*Task prompt:* The data should be written out in full, exactly as it stands, and the pictures dropped.

[Stored data entries]
"""

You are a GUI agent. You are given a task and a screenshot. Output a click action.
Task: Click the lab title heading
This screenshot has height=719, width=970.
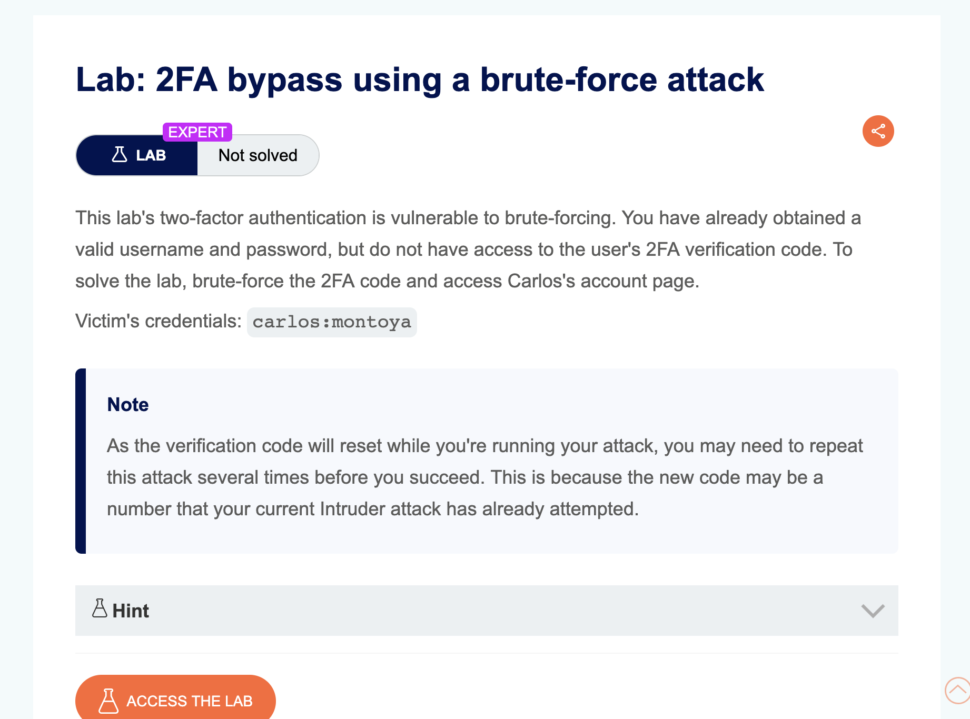coord(420,79)
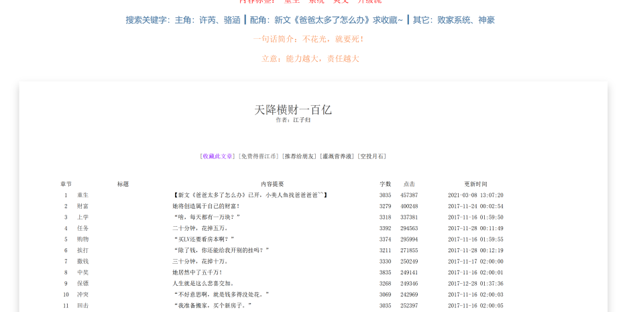The height and width of the screenshot is (312, 633).
Task: Open chapter 5 titled 购物
Action: [82, 240]
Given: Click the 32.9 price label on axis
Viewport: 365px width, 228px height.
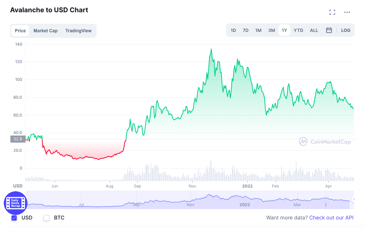Looking at the screenshot, I should [x=18, y=139].
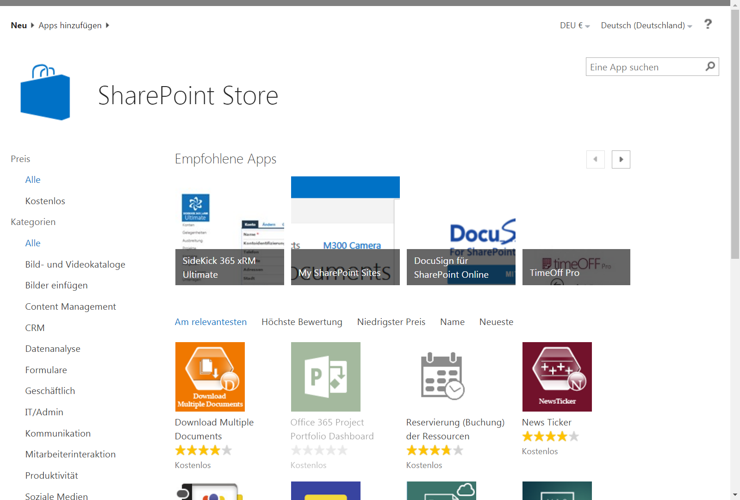Open the Download Multiple Documents app icon
This screenshot has width=740, height=500.
click(210, 376)
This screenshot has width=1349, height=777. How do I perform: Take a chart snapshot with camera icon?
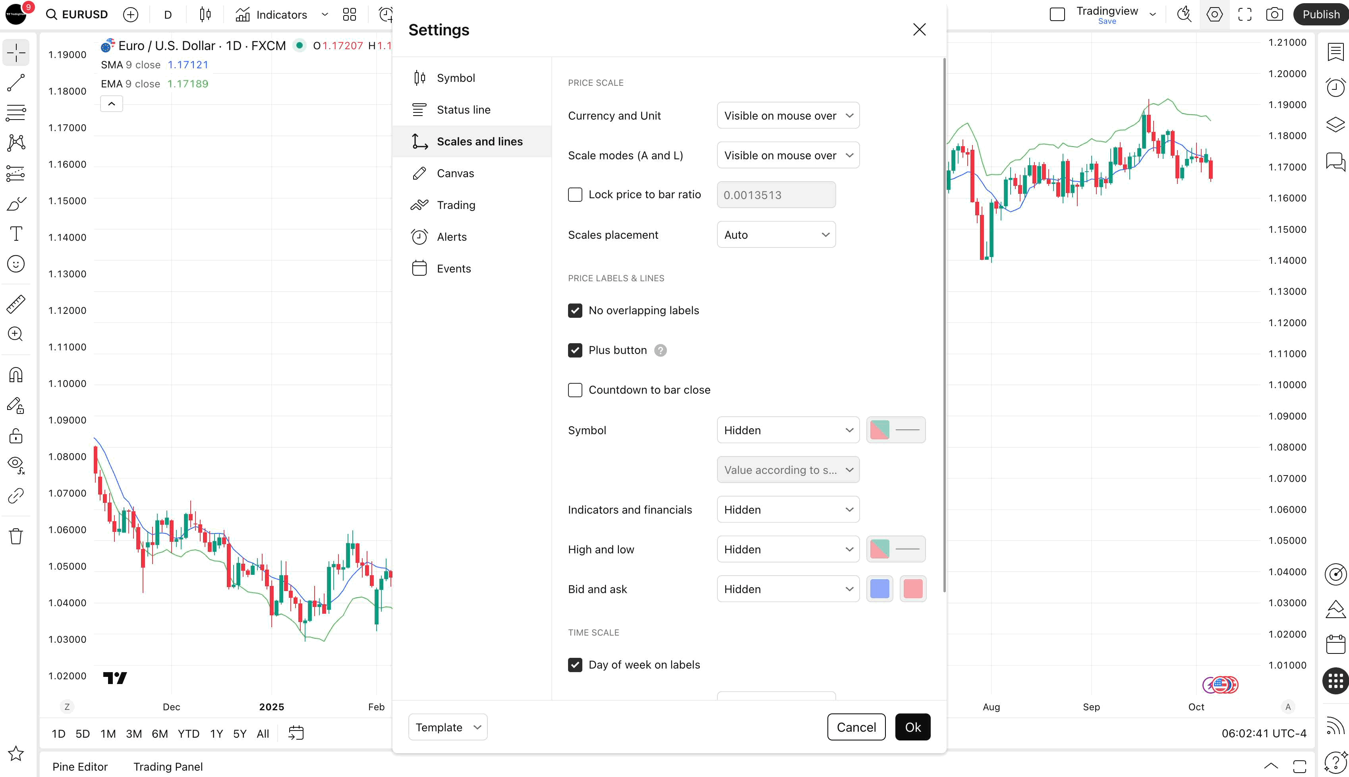coord(1274,14)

"""

*Task result:*
You are a GUI agent. You are given a task and a screenshot. Output a click action.
Task: Click the lab title heading
This screenshot has height=719, width=970.
coord(420,79)
The height and width of the screenshot is (312, 633).
Task: Open chapter 5 titled 购物
Action: [82, 240]
Given: Click the 32.9 price label on axis
Viewport: 365px width, 228px height.
Looking at the screenshot, I should [x=18, y=139].
Open the Download Multiple Documents app icon
This screenshot has width=740, height=500.
click(210, 376)
This screenshot has width=1349, height=777. How do I perform: Take a chart snapshot with camera icon?
coord(1274,14)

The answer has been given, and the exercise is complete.